MMLU answer extraction regex fails with repeated "Answer: LETTER" pattern
Description
The regular expression used to extract answers for MMLU in common.py fails when the pattern "Answer: LETTER" appears multiple times in the LLM output, affecting model performance.
Example
The following example demonstrates the issue with a German output. The model correctly selects "C", but the regex extracts "A" as the answer.
Explanation
The regular expression mistakenly only considers the first occurrence of "Answer: LETTER".
https://github.com/openai/simple-evals/blob/a8e85cc8a5dea497d915f870895250e07f9cc737/common.py#L25-L71
In the German example above, it extracts the answer "A" from "Antwort:\n\nAntwort: C" because "Antwort:\n\nAntwort: C".
Impact
This bug significantly impacts the evaluation results for certain languages. In my experiments, German experienced this issue with ~20% of the samples, and Indonesian showed a ~4% impact. Other languages seem less affected.
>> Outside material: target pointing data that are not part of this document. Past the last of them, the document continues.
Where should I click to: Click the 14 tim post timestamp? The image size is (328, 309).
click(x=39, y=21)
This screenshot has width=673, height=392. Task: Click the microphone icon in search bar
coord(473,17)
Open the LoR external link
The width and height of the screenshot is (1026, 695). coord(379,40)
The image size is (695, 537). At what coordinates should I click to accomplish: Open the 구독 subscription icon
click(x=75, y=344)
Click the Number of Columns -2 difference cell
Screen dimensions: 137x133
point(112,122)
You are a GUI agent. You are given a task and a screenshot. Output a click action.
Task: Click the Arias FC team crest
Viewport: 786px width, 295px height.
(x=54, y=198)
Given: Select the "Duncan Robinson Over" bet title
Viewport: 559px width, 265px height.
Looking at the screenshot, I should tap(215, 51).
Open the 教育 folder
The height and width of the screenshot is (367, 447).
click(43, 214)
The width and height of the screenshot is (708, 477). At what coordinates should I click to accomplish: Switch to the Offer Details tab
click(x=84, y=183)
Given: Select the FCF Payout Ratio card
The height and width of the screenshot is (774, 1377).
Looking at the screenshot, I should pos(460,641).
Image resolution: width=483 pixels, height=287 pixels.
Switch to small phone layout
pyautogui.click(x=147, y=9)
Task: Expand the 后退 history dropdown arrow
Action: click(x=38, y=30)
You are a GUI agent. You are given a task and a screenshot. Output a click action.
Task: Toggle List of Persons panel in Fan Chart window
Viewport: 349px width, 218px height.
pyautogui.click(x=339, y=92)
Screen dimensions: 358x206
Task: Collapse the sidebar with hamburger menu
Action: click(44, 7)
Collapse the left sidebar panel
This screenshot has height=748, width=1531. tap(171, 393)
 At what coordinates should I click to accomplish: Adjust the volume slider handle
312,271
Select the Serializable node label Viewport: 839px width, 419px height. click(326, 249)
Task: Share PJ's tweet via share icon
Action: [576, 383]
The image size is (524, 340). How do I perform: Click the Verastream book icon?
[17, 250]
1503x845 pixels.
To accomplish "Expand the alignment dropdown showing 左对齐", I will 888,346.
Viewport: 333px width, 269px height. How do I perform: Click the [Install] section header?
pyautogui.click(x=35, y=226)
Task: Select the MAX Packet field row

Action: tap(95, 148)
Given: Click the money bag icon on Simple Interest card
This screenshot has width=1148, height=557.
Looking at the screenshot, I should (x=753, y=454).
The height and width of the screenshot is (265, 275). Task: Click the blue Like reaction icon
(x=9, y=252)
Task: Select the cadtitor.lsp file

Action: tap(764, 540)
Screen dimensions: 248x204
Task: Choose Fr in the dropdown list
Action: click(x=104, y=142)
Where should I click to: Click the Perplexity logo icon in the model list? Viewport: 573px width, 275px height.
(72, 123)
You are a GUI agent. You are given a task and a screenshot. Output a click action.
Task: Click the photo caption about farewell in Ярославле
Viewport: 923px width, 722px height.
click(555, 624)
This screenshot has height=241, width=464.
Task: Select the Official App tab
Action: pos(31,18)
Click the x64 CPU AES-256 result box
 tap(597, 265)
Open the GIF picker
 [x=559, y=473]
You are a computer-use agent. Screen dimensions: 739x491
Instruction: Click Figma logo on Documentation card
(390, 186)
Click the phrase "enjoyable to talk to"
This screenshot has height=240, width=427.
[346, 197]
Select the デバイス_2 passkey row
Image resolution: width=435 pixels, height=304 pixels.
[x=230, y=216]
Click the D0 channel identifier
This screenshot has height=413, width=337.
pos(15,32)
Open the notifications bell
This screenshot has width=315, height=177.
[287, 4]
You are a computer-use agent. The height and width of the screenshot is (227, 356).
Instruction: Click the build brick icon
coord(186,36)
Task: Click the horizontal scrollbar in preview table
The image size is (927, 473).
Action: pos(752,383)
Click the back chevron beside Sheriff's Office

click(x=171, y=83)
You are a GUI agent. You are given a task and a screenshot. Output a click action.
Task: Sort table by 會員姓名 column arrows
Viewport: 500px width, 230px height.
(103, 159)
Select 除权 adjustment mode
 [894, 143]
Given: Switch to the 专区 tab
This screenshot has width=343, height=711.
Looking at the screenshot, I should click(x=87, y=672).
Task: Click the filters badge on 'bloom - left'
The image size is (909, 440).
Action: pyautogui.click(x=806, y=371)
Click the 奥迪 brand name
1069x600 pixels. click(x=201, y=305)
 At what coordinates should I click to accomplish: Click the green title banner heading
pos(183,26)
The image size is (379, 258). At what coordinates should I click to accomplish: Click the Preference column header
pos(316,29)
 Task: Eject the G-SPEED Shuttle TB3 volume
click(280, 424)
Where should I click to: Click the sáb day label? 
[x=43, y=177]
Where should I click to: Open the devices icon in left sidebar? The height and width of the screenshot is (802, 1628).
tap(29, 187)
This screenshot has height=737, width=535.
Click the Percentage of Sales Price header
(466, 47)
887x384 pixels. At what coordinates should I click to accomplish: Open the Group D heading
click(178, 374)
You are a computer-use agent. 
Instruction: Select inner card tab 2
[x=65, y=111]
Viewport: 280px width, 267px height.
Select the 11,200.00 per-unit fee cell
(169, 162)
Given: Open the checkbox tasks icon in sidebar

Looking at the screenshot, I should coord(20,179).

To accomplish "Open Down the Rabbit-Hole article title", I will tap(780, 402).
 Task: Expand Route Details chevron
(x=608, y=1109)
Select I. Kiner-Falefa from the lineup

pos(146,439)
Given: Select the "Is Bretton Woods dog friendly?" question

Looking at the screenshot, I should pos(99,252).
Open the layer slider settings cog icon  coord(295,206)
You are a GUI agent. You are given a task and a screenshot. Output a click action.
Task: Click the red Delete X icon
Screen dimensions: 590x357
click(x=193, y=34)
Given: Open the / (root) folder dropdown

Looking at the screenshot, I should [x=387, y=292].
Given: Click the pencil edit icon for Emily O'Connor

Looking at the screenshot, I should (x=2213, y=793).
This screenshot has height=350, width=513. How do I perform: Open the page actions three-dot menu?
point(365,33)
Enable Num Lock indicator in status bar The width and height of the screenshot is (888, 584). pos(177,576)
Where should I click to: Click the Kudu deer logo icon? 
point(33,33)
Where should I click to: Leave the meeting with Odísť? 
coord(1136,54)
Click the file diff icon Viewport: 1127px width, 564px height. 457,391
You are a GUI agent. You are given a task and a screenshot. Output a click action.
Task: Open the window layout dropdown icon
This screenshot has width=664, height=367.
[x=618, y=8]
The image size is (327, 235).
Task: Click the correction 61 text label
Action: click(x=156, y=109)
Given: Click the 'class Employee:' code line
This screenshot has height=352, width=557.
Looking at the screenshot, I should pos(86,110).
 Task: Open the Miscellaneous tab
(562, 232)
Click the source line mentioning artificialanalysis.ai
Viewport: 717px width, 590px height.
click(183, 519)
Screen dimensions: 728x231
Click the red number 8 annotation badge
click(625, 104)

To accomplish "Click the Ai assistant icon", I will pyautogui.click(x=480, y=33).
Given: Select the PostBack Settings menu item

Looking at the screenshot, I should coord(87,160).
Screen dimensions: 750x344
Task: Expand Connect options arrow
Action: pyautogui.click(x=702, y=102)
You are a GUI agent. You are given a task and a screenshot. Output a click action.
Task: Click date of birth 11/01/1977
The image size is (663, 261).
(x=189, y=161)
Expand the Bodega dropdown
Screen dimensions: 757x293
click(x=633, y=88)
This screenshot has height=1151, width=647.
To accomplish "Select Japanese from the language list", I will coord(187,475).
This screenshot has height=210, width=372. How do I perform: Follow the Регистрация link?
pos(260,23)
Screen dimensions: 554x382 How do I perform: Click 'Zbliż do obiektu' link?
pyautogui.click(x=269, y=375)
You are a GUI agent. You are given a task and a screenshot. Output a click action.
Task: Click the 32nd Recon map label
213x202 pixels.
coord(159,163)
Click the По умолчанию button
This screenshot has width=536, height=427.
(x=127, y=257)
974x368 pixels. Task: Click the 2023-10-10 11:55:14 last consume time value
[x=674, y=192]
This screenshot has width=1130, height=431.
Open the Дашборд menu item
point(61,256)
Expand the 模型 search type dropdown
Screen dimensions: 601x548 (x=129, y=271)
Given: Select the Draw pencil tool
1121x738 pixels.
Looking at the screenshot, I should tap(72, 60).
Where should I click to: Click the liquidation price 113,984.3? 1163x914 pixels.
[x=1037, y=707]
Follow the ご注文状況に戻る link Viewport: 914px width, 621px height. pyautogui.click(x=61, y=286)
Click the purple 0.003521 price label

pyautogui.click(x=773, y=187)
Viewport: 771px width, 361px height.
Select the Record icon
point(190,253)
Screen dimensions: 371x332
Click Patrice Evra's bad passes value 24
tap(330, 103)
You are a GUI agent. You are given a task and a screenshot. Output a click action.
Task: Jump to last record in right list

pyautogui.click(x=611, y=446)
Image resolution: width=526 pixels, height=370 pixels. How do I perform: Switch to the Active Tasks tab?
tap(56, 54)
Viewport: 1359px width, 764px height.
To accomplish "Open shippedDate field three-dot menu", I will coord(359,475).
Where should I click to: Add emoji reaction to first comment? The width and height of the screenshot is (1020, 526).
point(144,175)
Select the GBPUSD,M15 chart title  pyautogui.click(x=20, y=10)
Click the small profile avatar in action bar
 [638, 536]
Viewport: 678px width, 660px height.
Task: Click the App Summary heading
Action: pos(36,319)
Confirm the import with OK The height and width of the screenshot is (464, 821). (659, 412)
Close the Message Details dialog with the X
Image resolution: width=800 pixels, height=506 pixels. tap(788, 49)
A recent commit (https://github.com/openai/simple-evals/commit/18eba9d23d3a2fb39b5e8cf31036ea07148eae84) approached this issue partially by avoiding new lines between "Answer:" and the letter. So, "Antwort:\n\nAntwort: C" is not extracted anymore. However, "Antwort: Antwort: C" still is.
I think the issue and the pull request are still valid, although I have not assessed the impact of the new bug. I updated the pull request so it can be merged with no conflicts.